*** Begin section ***

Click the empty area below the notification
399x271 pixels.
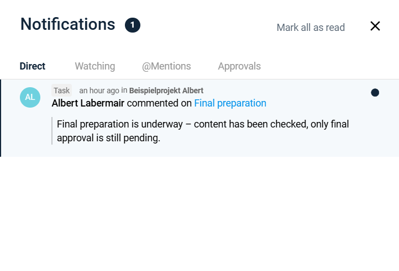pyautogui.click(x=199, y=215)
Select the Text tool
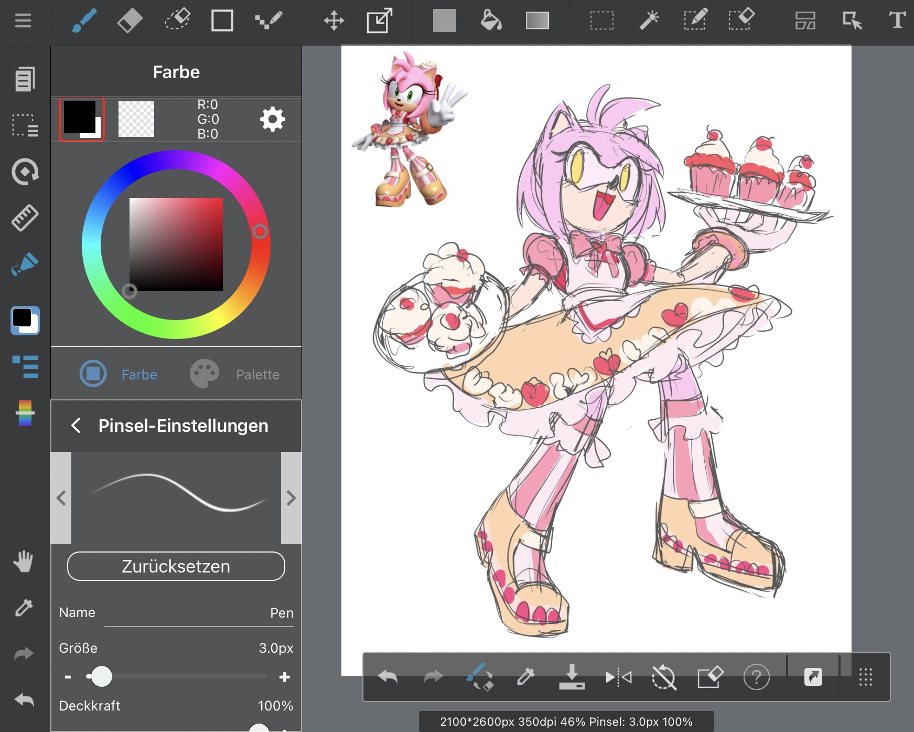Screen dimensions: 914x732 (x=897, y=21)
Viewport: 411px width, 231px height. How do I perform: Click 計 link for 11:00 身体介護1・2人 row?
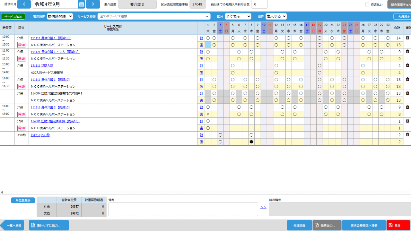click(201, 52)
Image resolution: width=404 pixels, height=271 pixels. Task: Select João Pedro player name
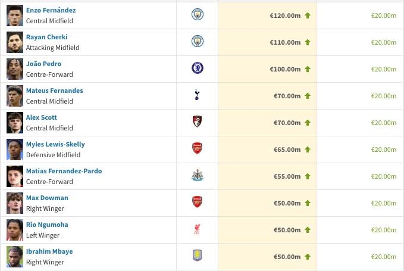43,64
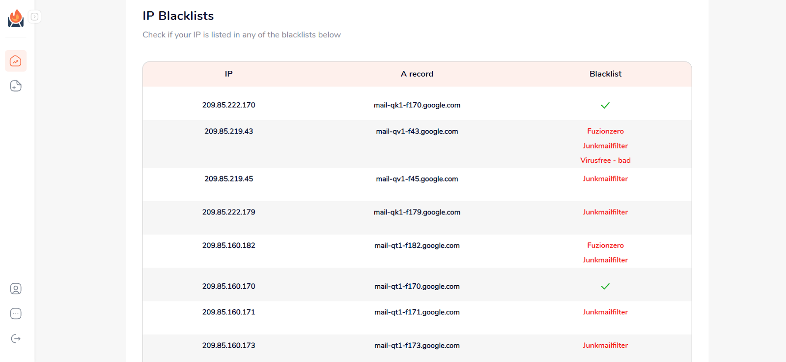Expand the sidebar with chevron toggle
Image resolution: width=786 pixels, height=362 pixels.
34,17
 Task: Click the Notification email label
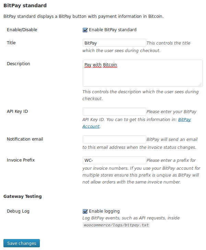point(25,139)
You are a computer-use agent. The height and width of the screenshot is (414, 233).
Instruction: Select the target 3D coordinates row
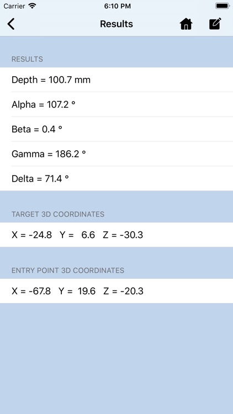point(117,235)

*** End section ***

INSTRUCTIONS TO FOLLOW
Make an exact printout of the listing above, omitting the images.

WRITTEN SOLUTION
Click the empty area below the notification
399x271 pixels.
pyautogui.click(x=199, y=215)
Select the Text tool
Screen dimensions: 914x732 (x=897, y=21)
Viewport: 411px width, 231px height. How do I perform: Click 計 link for 11:00 身体介護1・2人 row?
click(201, 52)
Image resolution: width=404 pixels, height=271 pixels. Task: Select João Pedro player name
43,64
Expand the sidebar with chevron toggle
Image resolution: width=786 pixels, height=362 pixels.
34,17
 Task: Click the Notification email label
point(25,139)
You are a computer-use agent. The height and width of the screenshot is (414, 233).
Instruction: Select the target 3D coordinates row
point(117,235)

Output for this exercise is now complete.